Nous continuons également à mettre au point d'autres initiatives innovantes pour promouvoir les opportunités d'investissement, telles que l'« Investment Battlefield » et les tables rondes animées par des analystes, qui se sont révélées très efficaces pour permettre aux équipes de direction de présenter leur projet à un public d'investisseurs plus large.
Constatez-vous actuellement des tendances particulières concernant le nombre d'investisseurs présents à Indaba et leur provenance ? Quels types de projets recherchent-ils ?
En dehors de l'Afrique du Sud, ce sont les pôles financiers miniers traditionnels que sont le Royaume-Uni, l'Australie et le Canada qui envoient le plus grand nombre d'investisseurs au Mining Indaba 2020. Nous constatons également un intérêt marqué de la part de la Chine, car il s'agit du premier Indaba depuis plusieurs années dont les dates ne coïncident pas avec le Nouvel An chinois.
Les projets prêts à démarrer et présentant un bon potentiel économique figureront en tête des priorités de la plupart des investisseurs, mais nous constatons qu’un nombre important d’entre eux cherchent à investir dans des projets en phase d’exploration menés par des équipes expérimentées.
Selon vous, quelles sont les principales tendances de cette année en matière d'intérêts d'investissement ?
Compte tenu de la hausse du cours de l'or au cours des douze derniers mois, due aux tensions persistantes entre les superpuissances économiques que sont la Chine et les États-Unis, nous suscitons un vif intérêt de la part d'investisseurs internationaux désireux de saisir les opportunités qui s'offrent dans ce secteur en Afrique. Nous prévoyons également que la consolidation se poursuivra dans ce secteur, les grandes entreprises cherchant à accroître leurs réserves et leur production par le biais d'investissements stratégiques, de fusions et d'acquisitions.
Les pressions en faveur de systèmes énergétiques plus durables, motivées par les préoccupations climatiques, continuent de stimuler l'intérêt des investisseurs pour la technologie des batteries et les matériaux nécessaires à leur fabrication. Dans ce contexte, nous constatons que de nombreux investisseurs souhaitent explorer les opportunités offertes par le cuivre, le nickel, le cobalt et le lithium.

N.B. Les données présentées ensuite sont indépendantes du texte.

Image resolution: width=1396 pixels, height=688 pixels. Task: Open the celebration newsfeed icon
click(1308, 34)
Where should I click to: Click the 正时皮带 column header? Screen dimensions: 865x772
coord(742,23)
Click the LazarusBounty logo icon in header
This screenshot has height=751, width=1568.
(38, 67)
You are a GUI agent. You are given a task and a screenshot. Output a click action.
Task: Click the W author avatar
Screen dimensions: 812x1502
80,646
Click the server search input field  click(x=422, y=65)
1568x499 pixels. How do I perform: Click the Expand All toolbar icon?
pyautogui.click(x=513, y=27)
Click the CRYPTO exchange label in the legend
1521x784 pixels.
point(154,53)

Enfin, qui peut en faire la demande et quels sont les critères d'obtention d'un permis d'investisseur ?
Le programme pour les investisseurs s'adresse aux investisseurs souhaitant prendre une participation dans des entreprises et des projets à travers l'Afrique, notamment tous les types d'investisseurs institutionnels ainsi qu'un large éventail d'investisseurs stratégiques.
Nous encourageons également les investisseurs privés, les particuliers fortunés et les représentants de family offices à participer s'ils peuvent justifier d'au moins 1 million de dollars américains d'actifs financiers liquides.